I'M ABOUT to reveal why most women don't watch as much baseball as men do. It's not because we don't understand the basic flow of the game and the rules that govern it; we certainly do: The Pitcher stands alone on the "mound," from where he is repeatedly insulted by the Catcher, who, emboldened behind the anonymity of a "mask," sends very nasty messages by way of hand signals flashing rudely out of his "groin." Meanwhile the Batter, who is chosen from a "lineup," braces for the moment when the Pitcher can no longer restrain himself from throwing a "fast ball" directly at the Catcher's hand signals. The Batter must try to hit the ball as far as the "stands." Only then may he run around the "bases," symbolically containing the Pitcher's rage inside of a "home run." Then the Manager walks to the mound and escorts the Pitcher to the "dugout," where other team members "spank" him until he sits down.

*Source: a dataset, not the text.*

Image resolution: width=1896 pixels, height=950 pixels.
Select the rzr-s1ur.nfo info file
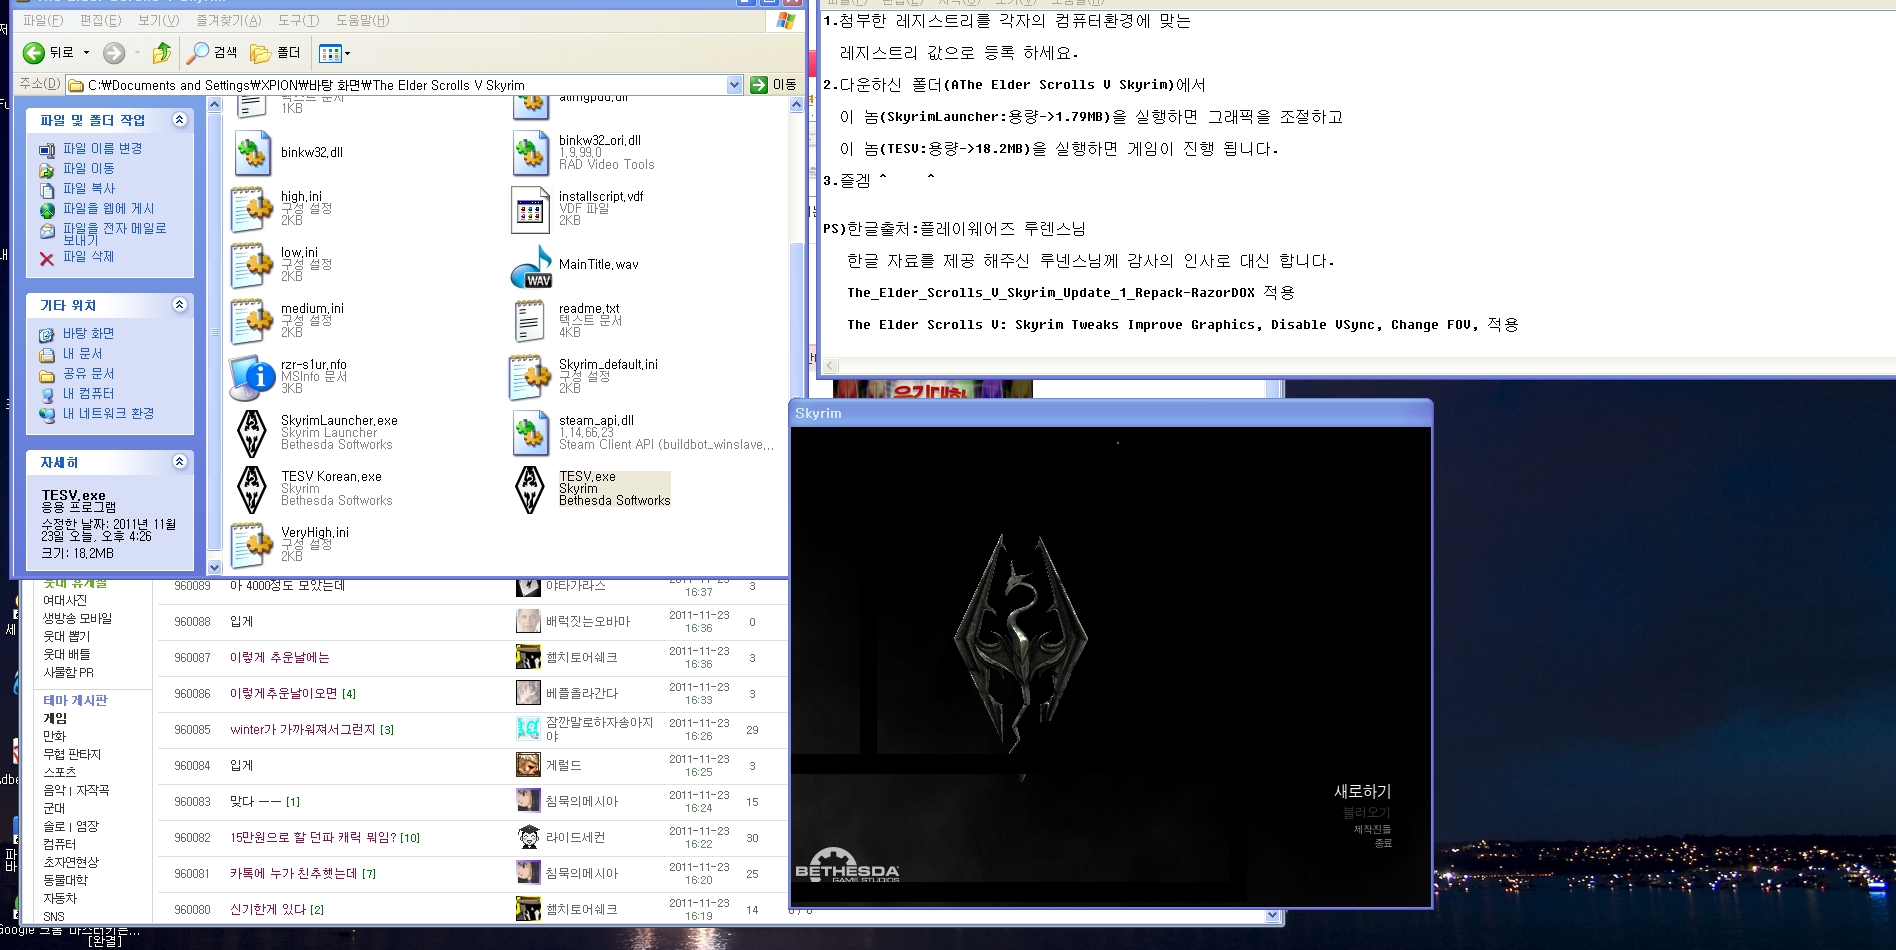coord(252,377)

And it's not because we resent the unresponsiveness of our male partners as their eyes glaze over in extra innings. ("Honey?" "Huh?" "Honey, are you listening?" "Uh-huh." "Do I have your blessing to 'get physical' with my personal trainer, Butch, tonight?" "Huh." "Sign here, please." "Uh-huh.")
No, the reason we don't watch that much baseball is because almost every player spits beaucoup times a minute. Television close-ups, therefore, are guaranteed to be spit-inclusive. To women, who may be viewing 52-inch, high-resolution color screenspurchased in lieu of food by their matesthis experience is equivalent to an actual guy in her living room spitting every few seconds on her actual carpet.
Baseball-player Man, we really have to hand it to him, appears not the least self-conscious over his resemblance to one of those revolting mountain boys in the otherwise delightful musical comedy Deliverance. ("Squeal like a pig! fa, la, la . . .") His habit of kicking dirt around, carrying a club, and scratching himself adds nicely to the effect. In this oblivious vein, Baseball-player Man has no objection whatsoever to those close-up shots of his seed-stuffed face, which looks like ours do in the dentist's chair with 53 plugs of cotton wadded firmly into our cheeks. I must tell you that if a major network walked into my dentist's office and asked me if I minded being filmed there and then for national broadcast, I would without hesitation reply, "Aanh-oh-oo-ee-annh!!" Although, to be fair, if I were also offered a $27 million contract and endless offers of commitment-free rendezvous with unbearably attractive men, I might amend that answer to, "Unh—Hawh!" But that's just me.
For a woman, the sight of Baseball-player Man's cheek stuffed with seed-and-spit compote is like being witness to the prelude of a force of nature. Not exactly forces like the seasons changing or the tides waxing and waning. More like the force of my neighbor's dachshund "Adolf" depositing a fresh doodle at the foot of the same tree each morning. Yes, as surely as the doodles must drop, Baseball-player Man will decide he doesn't want it all in his cheek anymore.
And this state of affairs is actually an improvement. Baseball owners, responding chivalrously to women's distress, years ago ordered players to replace their beloved chewing tobacco with sunflower seeds. And we appreciate it, we really do. Any time you can make spitting less brown we feel that civilization is getting a nudge in the right direction. Of course, you could give civilization a detailed road map with a roll of quarters for the tolls. How? Start by requiring Baseball-player Man, no matter what "position" he plays, to wear a mask, like his team member the Catcher, and like Football-player Man, who is much more rarely spotted spitting. Football-player Man has learned, and something tells me he's learned the hard way, that spitting through a mask is tougher than it looks.